Du öffnest einfach mal yast (ich hoffe das gibt es bei 5.2 schon) mittels der Eingabe "yast" in der Shell.

Danach wird Dir ein Fenster geöffnet in dem Du auf Pakete installieren updaten (oder so ähnlich, habe ich schon lange nicht mehr benutzt, deswegen weis ich das nicht mehr so) gehst und Enter drückst.

Du musst Deine Installations CD's bereit halten und einlegen bevor Du das machst.

Dann wählst Du unter X-Server (müsste ziemlich weit unten sein in der Liste) die Option xsvga durch betätigen von "+" oder "SPACE" aus.

Mit F10 verlässt Du das Menü mit den gemachten Einstellungen. Jetzt nochmal F10 und dann Installation beginnen.

Der XSVGA Server wird installiert. Nach der Installation auf Hauptmenü (oder was anderes zum verlassen) und der X-Server wird eingerichtet.

So, wenn Du jetzt yast beendest sollte der XSVGA-Server installiert sein und Du kannst nochmal Deine xf86config ausprobieren. Sollte jetzt gehen.

Tut mir Leid das ich nicht alles detailgetreu beschrieben habe, aber ich habe
1. noch nie 5.2 benutzt
2. weis ich nicht mehr wie YaST genau aussieht weil ich es wie gesagt schon lange nicht mehr benutzt habe.


----------



## fexx (18. Oktober 2002)

Jo! Es funzt! Vielen Dank! Kannst du mir eine aktuelle gute Distribution empfehlen??? Was benutzt du? Nochmals Vielen Dank!

Fexx


----------



## Marcus Roffmann (19. Oktober 2002)

Momentan benutze ich RedHat (als Server) und SuSE (als Workstation).

Sind beide eigentlich nicht schlecht, kann man beide empfehlen. Der entscheidende Vorteil allerdings ist, das man RedHat gemütlich downloaden kann (ISO-Files) und SuSE nicht.

Kein Problem, helfe doch gerne ;-)


----------



## fexx (19. Oktober 2002)

Ok werde mir es auch mal downloden!
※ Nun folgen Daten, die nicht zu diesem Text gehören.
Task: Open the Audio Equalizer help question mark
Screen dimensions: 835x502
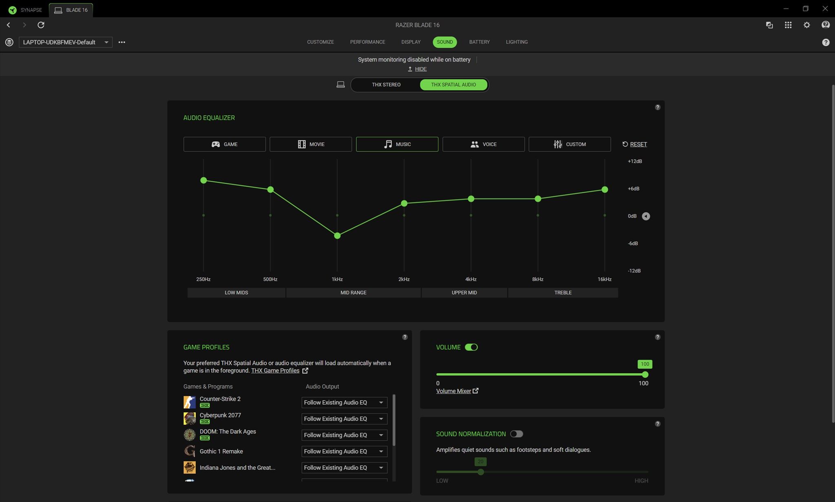Action: [x=657, y=107]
Noch ne Frage:

Ich hab zuhause ein Netzwerk:
1 Server mit Win 2k Server
1 Workstation mit Win2k
1 Workstation mit Win98
1 der angesprochene Linux (soll als Server dienen)

Den Linux Rechner wollte ich als apache  + PHP Server laufen lassen.
Wie kann ich jetzt unter Linux einen Rechenr in eine Netzwerk mit DHCP Server reinhängen! Also jeder Rechner bekommt vom Win2k Server immer ne IP, wo kann ich das in Linux konfigurieren??? ICh finde immer nur die Eingabe der fetsen IP und Subnet Maske! Oder geht das unter dieser uralten Distribution nicht?

cu, Fexx.


----------



## Marcus Roffmann (19. Oktober 2002)

Du musst noch das Paket DHCP installieren (findest Du beim Netzwerk unter "yast"->"Pakete installieren"). Da gibt es den DHCP Client.

Ob es bei 5.2 schon geht weis ich auch nicht, sollte aber. Bei neuerem Distributionen kannst Du das schon bei der Installation einstellen.


----------